I tried problem set 1. The question was Write a program that computes and prints the 1000th prime number. I went ahead to calculate 41538th prime number, which is 499979. At first I tried a method which dividing in range range(3, int(math.sqrt(i))+2,2) #see program for more info but later I realized that instead of dividing with odd numbers, I should divide with prime numbers before that number's square root. For this purpose I used a mutable list, at the end of which each calculated prime number is added.
Both seem to be calculating the prime numbers correctly, but when I remove all print statements (except the last) trying to just get the final answer, the division by prime number approach (method 2) doesn't seem to work. Does this have anything to do with efficiency of lists opposed to tuples? Program is attached here, it shows which steps correspond to which method, comment out one set and uncomment the other.
Now I remember that range returns a list and not tuple. Now I'm even more confused.
You've kind of gotten off on a tangent. A while back, we argued this problem to get the fastest solution. for loops, IMO, aren't the best loop to use for this. A while loop is better. primeList = [ 2, 3 ] number = 5 while( len( primeList ) < 1000 ): # figure primacy ( you've had a couple of real good insights on this ) number += 2 print primeList[ -1 ]
To add to rsmith's reply: I've tried your program, and both methods work fine, but method 2 is much MUCH slower. That's because for method 1, you put an upper bound to your list (the one generated by range), which is the square root of i. Whereas with method 2, you iterate over your *whole* list of primes everytime... ;)
Wait, that may be confusing, you have two lists generated by range. I meant the one in the for loop, not the odd_numbers one.
``` for j in range(3, int(math.sqrt(i))+2,2): #method 1 if i%j == 0: prime_found = False break prime_found = True ``` This will always end in `prime_found = True`. Even when you realize a number is composite, you immediately set it to true.

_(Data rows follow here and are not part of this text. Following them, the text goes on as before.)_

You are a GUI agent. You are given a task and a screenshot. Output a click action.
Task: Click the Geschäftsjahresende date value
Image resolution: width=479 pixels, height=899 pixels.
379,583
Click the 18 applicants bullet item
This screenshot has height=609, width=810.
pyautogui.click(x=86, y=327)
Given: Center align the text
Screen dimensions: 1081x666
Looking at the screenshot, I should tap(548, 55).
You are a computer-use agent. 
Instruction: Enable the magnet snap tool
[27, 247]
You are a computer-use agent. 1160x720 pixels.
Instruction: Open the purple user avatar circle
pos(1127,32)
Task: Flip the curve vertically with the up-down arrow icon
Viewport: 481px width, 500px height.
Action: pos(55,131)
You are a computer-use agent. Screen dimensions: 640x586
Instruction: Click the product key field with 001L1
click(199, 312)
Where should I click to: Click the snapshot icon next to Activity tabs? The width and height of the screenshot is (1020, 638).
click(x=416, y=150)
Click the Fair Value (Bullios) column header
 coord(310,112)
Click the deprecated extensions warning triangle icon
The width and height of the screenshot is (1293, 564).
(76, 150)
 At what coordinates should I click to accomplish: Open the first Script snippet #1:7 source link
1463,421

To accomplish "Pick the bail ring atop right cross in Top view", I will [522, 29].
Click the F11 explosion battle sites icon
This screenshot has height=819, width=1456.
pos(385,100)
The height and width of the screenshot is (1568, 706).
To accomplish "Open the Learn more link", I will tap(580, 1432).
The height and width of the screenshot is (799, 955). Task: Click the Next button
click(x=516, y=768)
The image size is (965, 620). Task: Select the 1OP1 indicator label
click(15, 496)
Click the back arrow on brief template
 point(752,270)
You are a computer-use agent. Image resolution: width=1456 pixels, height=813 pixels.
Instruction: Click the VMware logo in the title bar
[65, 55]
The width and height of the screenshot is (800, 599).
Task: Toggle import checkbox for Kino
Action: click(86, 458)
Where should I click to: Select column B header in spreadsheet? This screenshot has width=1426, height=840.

Here's an implementation of a sieve i've used on a few projecteuler.net problems sieves are really the best way to identify primes. def makeprimelist(bound): max_ndx = (bound - 1) / 2 sieve = [True] * (max_ndx + 1) for ndx in range(int(bound ** 0.5) / 2): if sieve[ndx]: num = ndx * 2 + 3 sieve[ndx+num:max_ndx:num] = [False] * ((max_ndx-ndx-num-1)//num + 1) return [2] + [ndx * 2 + 3 for ndx in range(max_ndx) if sieve[ndx]]
http://en.wikipedia.org/wiki/Sieve_of_Eratosthenes is a great explanation of the logic, but you're pretty much there already
Honestly the animated pic in the corner of the wikipedia page is what made the logic click for me all those years ago
@rsmith6559 : I'll check the program using while loops to see if time improves. @kizolk: Thanks, now I realize that prime list grows much faster compared to square root. I printed ``` print prime_list[-1],len(prime_list) print current_prime, len(range(3, int(math.sqrt(i))+2,2)) ``` and was amazed by difference in list size. sqrt(499979)/2 = ~353 whereas for 41538th prime, the len(prime_list) should be 41538 and that is seriously a huge difference. @wio: I think it still will work. The reason is that prime_found = True is part of the for loop which will continue until either it breaks if i%j == 0 or the counter finishes. When counter finishes, prime_found = True, and will be checked in next if block to see if the loop was broken or it finished. I could probably declare j before hand and calculate sqrt(i), and try checking its value after loop to see if loop finished or broke, but I think this method isn't much different in efficiency either.
@seandisanti Oh, thanks for reply. I'll look at these too.